Storm Water Fact Sheet


What is storm water?

Storm water is any precipitation that falls during any storm event. Complications arise when this rainwater collects oils, grease, fertilizers, pesticides, trash, and other debris as it travels along engineered and natural conveyances, eventually ending up in waters of the state. This addition of polluted water to streams has detrimental effects on the flora and fauna associated with them; not to mention our enjoyment of the serene beauty a stream ecosystem provides.

What is the difference between a sewer and storm drain?

The main difference between sanitary sewer drains and storm drains is that the contents of the sanitary sewer drain go through various treatment processes at a wastewater treatment facility in order to meet state and federal regulations regarding the quality of water being released back into circulation. Storm drains on the other hand, act as channels to funnel rainwater away from urbanized areas quickly as possible to prevent flooding and deposits the untreated water into nearby waterways. The duration between rain events, the amount of vehicle traffic, the amount of impervious surfaces, and the quantity of various debris materials lying around is positively correlated to biological and physical stream degradation.

What is UW-L doing to help reduce storm water pollution?

UW-L recognizes that its daily operations may impact the health of our watershed, and has taken action to manage storm water runoff in order to minimize any adverse effects associated with its discharge. One such action taken by UW-L has been to develop a Storm water Management Program Plan (SWMPP) in accordance with the Environmental Protection Agency’s NPDES Phase II requirements which were interpreted for the state of Wisconsin by the WI Department of Natural Resources, 327IAC15-13. Outlined within this permit are six minimum control measures that act as guidelines for municipalities, universities, and correction institutions to follow to minimize the harmful effects of storm water runoff. The six minimum control measures are:

  • Public Education and Outreach
  • Public Participation and Involvement
  • Illicit Discharge Detection and Elimination
  • Construction site Runoff Control
  • Post-Construction Runoff Control
  • Pollution Prevention/Good Housekeeping

The actual application outlining UW-L's commitment under this regulation can be viewed at NPDES Phase II Storm water  Management Program Plan.

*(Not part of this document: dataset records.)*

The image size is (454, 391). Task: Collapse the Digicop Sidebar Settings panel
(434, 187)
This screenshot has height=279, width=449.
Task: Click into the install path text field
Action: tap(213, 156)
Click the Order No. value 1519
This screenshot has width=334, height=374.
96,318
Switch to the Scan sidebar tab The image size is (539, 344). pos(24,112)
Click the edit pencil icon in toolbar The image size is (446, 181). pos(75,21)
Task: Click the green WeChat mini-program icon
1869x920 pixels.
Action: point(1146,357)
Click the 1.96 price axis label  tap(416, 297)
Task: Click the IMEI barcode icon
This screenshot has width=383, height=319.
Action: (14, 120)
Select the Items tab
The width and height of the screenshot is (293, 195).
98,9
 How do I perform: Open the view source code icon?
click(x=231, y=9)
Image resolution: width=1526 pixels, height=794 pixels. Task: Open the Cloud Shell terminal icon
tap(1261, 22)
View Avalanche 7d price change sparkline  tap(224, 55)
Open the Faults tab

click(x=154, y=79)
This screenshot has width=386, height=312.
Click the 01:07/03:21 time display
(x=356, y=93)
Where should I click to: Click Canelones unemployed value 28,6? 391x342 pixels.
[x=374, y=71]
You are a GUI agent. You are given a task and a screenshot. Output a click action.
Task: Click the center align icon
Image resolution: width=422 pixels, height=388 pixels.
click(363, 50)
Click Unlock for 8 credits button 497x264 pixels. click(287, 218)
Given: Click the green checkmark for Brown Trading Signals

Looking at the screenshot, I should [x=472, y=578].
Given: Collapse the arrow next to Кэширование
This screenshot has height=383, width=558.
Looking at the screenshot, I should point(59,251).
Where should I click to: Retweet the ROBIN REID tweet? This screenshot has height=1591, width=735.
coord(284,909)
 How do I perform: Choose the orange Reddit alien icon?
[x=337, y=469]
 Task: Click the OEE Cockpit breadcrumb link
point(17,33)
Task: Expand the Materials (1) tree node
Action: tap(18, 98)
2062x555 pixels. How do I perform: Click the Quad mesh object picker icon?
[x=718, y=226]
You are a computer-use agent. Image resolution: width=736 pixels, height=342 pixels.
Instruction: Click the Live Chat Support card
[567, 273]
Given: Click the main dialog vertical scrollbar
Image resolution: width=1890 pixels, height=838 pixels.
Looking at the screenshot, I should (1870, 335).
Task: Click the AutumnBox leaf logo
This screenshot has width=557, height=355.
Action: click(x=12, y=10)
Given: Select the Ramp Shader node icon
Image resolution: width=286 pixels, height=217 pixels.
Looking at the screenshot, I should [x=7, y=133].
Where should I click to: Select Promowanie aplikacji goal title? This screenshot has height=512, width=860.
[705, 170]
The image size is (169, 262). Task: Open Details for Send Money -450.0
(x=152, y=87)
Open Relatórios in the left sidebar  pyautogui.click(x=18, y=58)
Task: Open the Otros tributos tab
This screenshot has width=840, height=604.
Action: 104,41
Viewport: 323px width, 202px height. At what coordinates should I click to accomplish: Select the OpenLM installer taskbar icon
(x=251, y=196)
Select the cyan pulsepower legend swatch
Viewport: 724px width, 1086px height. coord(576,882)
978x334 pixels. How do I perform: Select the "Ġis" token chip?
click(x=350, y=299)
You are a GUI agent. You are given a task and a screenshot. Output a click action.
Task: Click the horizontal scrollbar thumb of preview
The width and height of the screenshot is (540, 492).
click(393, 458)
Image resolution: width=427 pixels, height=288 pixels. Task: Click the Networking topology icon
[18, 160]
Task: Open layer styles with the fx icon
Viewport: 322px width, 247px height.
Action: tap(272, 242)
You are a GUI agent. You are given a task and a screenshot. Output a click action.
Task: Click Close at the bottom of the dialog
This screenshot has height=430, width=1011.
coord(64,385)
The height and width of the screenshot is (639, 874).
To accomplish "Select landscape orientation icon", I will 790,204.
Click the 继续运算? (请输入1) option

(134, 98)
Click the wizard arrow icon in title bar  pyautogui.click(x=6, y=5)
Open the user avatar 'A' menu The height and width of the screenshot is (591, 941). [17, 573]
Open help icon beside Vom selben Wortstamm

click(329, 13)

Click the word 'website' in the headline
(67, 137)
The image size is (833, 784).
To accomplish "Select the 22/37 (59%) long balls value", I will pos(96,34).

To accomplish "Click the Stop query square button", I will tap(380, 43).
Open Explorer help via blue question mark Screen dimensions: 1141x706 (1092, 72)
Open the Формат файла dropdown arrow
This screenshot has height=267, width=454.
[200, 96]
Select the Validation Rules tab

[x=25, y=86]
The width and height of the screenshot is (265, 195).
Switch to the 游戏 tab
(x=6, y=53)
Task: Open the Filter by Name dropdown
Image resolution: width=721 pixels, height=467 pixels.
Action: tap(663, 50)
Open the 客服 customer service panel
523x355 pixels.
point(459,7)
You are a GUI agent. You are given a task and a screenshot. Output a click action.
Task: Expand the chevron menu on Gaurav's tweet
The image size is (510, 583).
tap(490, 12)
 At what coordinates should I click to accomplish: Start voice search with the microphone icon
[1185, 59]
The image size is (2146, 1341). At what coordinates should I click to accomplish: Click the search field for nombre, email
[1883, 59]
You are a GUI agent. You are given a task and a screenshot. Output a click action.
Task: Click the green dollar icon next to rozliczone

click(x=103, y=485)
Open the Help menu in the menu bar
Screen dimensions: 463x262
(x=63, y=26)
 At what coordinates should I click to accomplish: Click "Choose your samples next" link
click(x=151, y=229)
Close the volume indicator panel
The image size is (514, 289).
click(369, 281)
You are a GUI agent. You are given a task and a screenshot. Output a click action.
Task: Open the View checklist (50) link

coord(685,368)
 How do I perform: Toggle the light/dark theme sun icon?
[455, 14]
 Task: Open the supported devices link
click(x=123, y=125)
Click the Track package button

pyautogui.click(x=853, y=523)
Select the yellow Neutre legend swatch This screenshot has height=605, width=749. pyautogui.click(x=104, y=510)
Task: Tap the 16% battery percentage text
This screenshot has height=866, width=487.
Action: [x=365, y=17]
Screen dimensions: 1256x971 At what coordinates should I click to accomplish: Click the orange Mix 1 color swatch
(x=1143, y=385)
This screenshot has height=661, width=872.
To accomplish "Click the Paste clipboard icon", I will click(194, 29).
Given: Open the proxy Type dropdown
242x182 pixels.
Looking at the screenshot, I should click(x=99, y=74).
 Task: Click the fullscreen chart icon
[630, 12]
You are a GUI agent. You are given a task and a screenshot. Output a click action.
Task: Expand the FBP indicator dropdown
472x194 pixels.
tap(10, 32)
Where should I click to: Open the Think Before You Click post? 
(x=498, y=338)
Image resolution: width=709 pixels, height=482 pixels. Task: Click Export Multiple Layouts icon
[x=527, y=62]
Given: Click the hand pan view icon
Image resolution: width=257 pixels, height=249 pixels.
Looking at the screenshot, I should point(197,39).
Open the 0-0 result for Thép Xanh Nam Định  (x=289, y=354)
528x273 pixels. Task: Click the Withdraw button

What types of pollutants contaminate storm water runoff?

Some common contaminates include: motor oil, pesticides, pet waste, paint, household chemicals, trash and construction debris. Rainwater comes in contact with these contaminates and washes them into the storm drain system. In addition, improper disposal of substances into the storm drain system, such as food waste, paint waste, construction material, oil, antifreeze and landscaping chemicals also cause contamination of storm water runoff.

What if there is a spill of hazardous materials?

In the event of a hazardous materials spill on campus, contact the UW-L Police at 789-9999(Emergency) or 789-9000(non-emergency). If it is safe to do so, try to prevent spilled hazardous materials from entering storm drains.

How are hazardous materials disposed?

All hazardous materials waste generated from campus operations must be disposed of through the campus Hazardous Waste Program administered by the UW-L Facilities Management Department.

What is an illicit discharge?

An illicit discharge is any discharge to the UW-L storm water system that is not comprised of runoff from precipitation (rainfall or snowfall) events. Examples of illicit discharges are wash water from clothes washing, vehicle and equipment wash water, improper disposal of paint brush rinse water, sanitary sewage, and mop rinse water.

What is a BMP?

A BMP is a best management practice for managing or treating storm water runoff. BMPs can be structural, such as a constructed wetland or porous pavement parking lot, or non-structural. Examples of non-structural BMPs include properly disposing of used oil and paint, converting land cover types to increase the capture of runoff, application of fertilizers only when the need is indicated by soil testing, and proper disposal of pet waste.